The Kentucky portion of the Louisville Metropolitan Statistical Area (MSA) is comprised of the Kentucky Counties of Bullitt, Oldham, and Jefferson. Presently, Jefferson County, Start Printed Page 55and portions of Bullitt and Oldham Counties, comprise the Kentucky portion of the Louisville 1-Hour Ozone Maintenance Area. This maintenance status means these counties were formerly designated nonattainment for the 1-hour ozone standard, are now attaining this standard, and have since been redesignated to attainment for the 1-hour ozone standard (October 23, 2001, 66 FR 53665). This area was previously classified as a moderate nonattainment area, thus the requirement for the I/M program. Jefferson County was redesignated to attainment for CO on April 16, 1990 (55 FR 14092). On April 30, 2004 (69 FR 23858), EPA designated Jefferson County, Kentucky nonattainment for the 8-hour ozone NAAQS, effective June 15, 2004. Currently, Jefferson County, Kentucky is violating the PM2.5 NAAQS based on 2001-2003 air quality data. EPA identified Jefferson County as nonattainment for PM2.5 on December 17, 2004.

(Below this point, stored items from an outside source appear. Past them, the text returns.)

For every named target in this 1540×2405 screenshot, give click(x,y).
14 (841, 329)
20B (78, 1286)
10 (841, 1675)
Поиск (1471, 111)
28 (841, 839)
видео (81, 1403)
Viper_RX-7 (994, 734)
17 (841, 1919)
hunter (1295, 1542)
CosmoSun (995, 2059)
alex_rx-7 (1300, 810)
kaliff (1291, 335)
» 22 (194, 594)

As a supplemental package to the September 22, 2003, SIP revision, the Commonwealth of Kentucky submitted a February 20, 2004, proposed amendment to the Kentucky SIP in response to EPA's October 27, 2003, letter requesting further information. This proposed amendment identified for public comment potential emission reductions to compensate for the NOX and VOC emission increases resulting from removing the Jefferson County VET Program as an active control measure in the SIP. To demonstrate non-interference with applicable requirements of the Act, EPA believes that the potential, compensating emission reductions must be equivalent to or greater than those achieved with the VET Program. Concurrently, the Louisville Metro Air Pollution Control District (i.e., “District”) also submitted this same package to EPA to solicit EPA's comments during the public comment period. The public hearing was held on March 31, 2004. On May 26, 2004, the Commonwealth of Kentucky submitted the final version of the supplemental information to replace the February 20, 2004, proposal. The May 26, 2004, final supplemental package provides the selected option for acquiring compensating equivalent emissions reductions from the Kosmos Cement Company (“Kosmos”) in Jefferson County and additional supporting documentation. To compensate for the closure of the VET Program, equivalent emissions are needed to replace an anticipated increase of 1.89 tons per summer day (tpsd) of VOC and 1.68 tpsd of NOX in the year 2005.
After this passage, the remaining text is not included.